Two new buzzwords emerging from CES this year are “phablets” and Table PCs – two new technologies that NPD DisplaySearch Analyst Richard Shimaddresses in his recent blog post entitled “Phablets and Table PC: Breaking the PC Mold”

In this post, Shim talks about the blurring of the lines between types of devices, which are becoming increasingly more difficult to define, observing that this year’s CES was noteworthy from a device perspective because of designs that defied or pushed the limits of convention. In the smartphone market, the emerging and size-defying “phablet” category had some new entrants that are testing the screen size boundaries of a phone while the all-in-one desktop market is also pushing design and usage models with new table PCs

Panasonic Previews Huge 20-inch Tablet Computer

During the opening keynote address at the International Consumer Electronics Show (CES) in Las Vegas, Nevada, Panasonic Corporation announced development of a new 4K Tablet with a 20-inch 4K IPS Alpha LCD and a high precision pen. It is expected to significantly enhance the way Architects, Engineers and Construction (AEC) professionals view and interact with digital drawings.

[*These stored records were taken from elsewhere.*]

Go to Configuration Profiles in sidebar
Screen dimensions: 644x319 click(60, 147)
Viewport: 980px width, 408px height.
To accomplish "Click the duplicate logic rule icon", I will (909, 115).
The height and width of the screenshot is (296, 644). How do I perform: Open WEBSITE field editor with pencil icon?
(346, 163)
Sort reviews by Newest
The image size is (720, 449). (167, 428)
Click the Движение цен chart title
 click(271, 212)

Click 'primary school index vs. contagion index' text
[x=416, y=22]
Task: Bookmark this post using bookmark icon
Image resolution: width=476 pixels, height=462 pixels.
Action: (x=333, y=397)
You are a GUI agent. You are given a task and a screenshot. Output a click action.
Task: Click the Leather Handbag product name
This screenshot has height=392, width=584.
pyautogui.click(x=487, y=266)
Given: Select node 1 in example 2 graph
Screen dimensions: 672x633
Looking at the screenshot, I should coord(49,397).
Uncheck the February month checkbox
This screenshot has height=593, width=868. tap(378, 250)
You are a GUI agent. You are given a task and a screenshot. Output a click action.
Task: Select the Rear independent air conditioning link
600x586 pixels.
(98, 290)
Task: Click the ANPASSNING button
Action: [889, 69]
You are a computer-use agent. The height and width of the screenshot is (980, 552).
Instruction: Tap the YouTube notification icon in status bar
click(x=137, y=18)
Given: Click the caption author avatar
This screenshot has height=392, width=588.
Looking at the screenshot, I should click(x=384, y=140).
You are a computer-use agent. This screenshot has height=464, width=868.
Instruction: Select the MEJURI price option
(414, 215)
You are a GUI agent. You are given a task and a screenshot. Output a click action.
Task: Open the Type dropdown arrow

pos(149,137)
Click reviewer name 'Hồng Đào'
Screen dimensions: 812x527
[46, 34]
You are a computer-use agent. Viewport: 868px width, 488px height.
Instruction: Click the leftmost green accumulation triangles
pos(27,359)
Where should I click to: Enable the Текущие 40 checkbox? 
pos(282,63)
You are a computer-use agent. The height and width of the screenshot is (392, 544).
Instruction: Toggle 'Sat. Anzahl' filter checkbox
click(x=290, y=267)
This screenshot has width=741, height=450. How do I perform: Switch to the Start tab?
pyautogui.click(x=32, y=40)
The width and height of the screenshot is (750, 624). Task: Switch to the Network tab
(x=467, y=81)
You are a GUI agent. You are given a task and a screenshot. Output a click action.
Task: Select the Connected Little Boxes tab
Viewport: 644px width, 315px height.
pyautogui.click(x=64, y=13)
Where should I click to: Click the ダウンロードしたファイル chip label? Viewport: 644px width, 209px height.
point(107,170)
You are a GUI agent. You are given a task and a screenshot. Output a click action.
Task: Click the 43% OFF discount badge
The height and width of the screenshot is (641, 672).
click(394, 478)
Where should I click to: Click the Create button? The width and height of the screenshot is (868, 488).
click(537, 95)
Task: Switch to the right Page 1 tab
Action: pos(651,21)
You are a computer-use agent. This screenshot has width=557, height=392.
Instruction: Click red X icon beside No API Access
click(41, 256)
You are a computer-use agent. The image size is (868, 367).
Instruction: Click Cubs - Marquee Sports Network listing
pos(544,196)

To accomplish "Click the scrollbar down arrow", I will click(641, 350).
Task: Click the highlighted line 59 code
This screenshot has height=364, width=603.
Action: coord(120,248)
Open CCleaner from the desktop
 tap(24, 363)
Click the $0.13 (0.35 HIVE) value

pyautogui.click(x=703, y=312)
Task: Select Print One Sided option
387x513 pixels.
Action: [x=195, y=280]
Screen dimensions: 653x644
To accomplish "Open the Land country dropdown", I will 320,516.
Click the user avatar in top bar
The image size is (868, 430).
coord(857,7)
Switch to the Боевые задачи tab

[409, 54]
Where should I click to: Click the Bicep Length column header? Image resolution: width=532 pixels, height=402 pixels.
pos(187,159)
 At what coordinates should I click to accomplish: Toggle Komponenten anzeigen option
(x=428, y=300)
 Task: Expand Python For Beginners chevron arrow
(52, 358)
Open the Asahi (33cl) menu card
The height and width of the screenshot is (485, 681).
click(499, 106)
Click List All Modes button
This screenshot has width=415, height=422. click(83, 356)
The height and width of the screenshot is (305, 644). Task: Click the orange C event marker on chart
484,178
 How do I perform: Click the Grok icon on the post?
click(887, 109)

Targeted to become available later this year, the jumbo-sized tablet’s 20-inch IPS Alpha LCD panel contains more than four times the resolution of Full High Definition. Powered by an Intel Core i5 processor, it leverages the touch capabilities of Windows 8 and includes a precision digital pen for making notes on the panels screen. This lightweight and less than an half inch thick tablet is slim, portable and touted as representing the future of design review, bid, estimation, RFI response, and plan room access to drawing sets.

The Panasonic 4K tablet is on display through January 11th at CES in Panasonic booth C9806.